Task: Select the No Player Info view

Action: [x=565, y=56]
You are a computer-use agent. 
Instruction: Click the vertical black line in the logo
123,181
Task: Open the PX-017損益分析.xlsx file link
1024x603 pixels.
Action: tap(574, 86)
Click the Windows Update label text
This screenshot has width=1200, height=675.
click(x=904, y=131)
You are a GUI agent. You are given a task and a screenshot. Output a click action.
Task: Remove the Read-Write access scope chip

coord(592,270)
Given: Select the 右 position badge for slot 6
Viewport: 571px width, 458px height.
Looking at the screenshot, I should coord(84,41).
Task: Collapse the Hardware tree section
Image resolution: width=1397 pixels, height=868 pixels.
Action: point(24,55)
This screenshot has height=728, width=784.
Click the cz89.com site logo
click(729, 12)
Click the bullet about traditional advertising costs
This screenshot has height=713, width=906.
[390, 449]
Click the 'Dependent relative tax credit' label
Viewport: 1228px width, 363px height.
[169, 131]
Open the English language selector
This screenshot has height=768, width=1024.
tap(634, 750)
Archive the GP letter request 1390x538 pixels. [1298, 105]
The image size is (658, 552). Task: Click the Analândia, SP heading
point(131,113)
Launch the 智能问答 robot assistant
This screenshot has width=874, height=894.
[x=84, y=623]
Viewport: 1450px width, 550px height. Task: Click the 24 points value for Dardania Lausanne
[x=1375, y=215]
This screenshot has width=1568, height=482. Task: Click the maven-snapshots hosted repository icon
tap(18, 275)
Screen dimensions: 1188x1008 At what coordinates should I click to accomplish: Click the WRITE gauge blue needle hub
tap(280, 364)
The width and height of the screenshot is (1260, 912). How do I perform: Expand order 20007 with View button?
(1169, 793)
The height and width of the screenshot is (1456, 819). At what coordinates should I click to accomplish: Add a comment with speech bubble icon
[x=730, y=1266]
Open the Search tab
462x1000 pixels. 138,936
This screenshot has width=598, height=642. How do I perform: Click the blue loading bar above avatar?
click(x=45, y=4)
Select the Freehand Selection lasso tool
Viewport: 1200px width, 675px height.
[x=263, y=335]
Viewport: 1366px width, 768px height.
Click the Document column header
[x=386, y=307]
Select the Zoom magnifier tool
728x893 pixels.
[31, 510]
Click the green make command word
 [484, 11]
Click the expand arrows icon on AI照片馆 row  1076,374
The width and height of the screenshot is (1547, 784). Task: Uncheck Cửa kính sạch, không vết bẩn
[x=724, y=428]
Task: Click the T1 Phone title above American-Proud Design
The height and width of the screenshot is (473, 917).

☆ ☆ ☆

TASK INSTRUCTIONS
Copy each line in the entries above where the word "agent" shows up.

WRITTEN RESPONSE
You are a computer-use agent. 
You are a GUI agent. You are given a task and a screenshot. Output a click action.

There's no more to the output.